Der Sommer war für die Trauben derweil ganz in Ordnung. Viel Licht und Temperaturen von 20 bis 22 Grad Celsius seien für die Pflanzen gute Bedingungen. „Weintrauben brauchen weder Hitze noch dauerhaft Sonnenschein. Sie reifen auch bei milden Temperaturen, wie wir sie dieses Jahr in Schleswig-Holstein hatten“, sagt Montigny. Überhaupt machten das hellere Licht, der frühere Sonnenauf- und spätere Sonnenuntergang Standortnachteile im Vergleich zum Süden teilweise wett. Perspektivisch werde der Norden durch die höheren Temperaturen vom Klimawandel profitieren, während es in südeuropäischen Staaten oder in Kalifornien zu heiß und vor allem zu trocken für den Anbau werden dürfte. In Nordeuropa kennzeichnend würden aber immer die höheren Schwankungen bei der Erntemenge bleiben.

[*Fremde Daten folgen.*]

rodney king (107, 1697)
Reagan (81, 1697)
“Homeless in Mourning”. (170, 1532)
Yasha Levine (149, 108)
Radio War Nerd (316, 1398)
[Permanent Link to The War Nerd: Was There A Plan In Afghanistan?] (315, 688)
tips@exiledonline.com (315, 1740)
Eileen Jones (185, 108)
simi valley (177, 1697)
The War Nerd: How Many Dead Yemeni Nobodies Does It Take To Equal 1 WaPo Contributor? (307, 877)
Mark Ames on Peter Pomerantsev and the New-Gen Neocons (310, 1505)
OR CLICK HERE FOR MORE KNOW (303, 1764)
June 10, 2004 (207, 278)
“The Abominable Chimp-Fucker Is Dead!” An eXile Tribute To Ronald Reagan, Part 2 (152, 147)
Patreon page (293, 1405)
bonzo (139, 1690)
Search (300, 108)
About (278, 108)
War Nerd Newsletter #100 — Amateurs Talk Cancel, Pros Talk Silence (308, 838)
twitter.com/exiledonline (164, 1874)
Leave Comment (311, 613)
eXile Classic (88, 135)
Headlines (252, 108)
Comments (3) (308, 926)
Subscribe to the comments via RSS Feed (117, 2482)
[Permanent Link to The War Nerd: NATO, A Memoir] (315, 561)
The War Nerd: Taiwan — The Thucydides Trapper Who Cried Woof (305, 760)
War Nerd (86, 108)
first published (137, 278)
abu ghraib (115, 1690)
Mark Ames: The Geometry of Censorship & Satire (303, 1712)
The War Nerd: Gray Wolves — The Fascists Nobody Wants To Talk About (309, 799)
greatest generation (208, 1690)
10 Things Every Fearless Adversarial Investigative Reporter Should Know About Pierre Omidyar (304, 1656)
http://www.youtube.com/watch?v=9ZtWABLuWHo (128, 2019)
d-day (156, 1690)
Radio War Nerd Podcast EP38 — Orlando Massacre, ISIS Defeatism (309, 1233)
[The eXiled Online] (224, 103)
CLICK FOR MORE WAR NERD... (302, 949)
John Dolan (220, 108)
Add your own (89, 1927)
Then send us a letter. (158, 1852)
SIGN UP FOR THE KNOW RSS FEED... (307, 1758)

Wenig Regen und viel Sonnenschein helfen
Die letzten Wochen vor der Lese helfen wenig Regen und viel Sonnenschein. „Je länger eine Traube am Stock hängt, desto mehr Aroma hat sie“, sagt Montigny. In die Frucht werde dann „Zucker eingebaut“. Das Mostgewicht könne um ein Grad Öchsle pro Tag zunehmen. 85 bis 90 Grad Öchsle werden angestrebt. 100 Tage nach der Blüte sind die Früchte reif. Wer nur die Tafeltrauben aus den Supermärkten kennt, wird übrigens von der Größe überrascht sein. Die Keltertraube ist wesentlich kleiner, hat dafür aber mehr Aroma und Farbstoffe.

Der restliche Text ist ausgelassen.